= Saved entries =

****

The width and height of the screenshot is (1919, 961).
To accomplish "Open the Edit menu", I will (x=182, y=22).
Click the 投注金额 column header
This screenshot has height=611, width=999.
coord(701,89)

****

= EXERCISE DIRECTIONS =
Retype the entries in full. Keep every line identical.

= RESPONSE AREA =
The width and height of the screenshot is (1919, 961).
To accomplish "Open the Edit menu", I will (x=182, y=22).
Click the 投注金额 column header
This screenshot has height=611, width=999.
coord(701,89)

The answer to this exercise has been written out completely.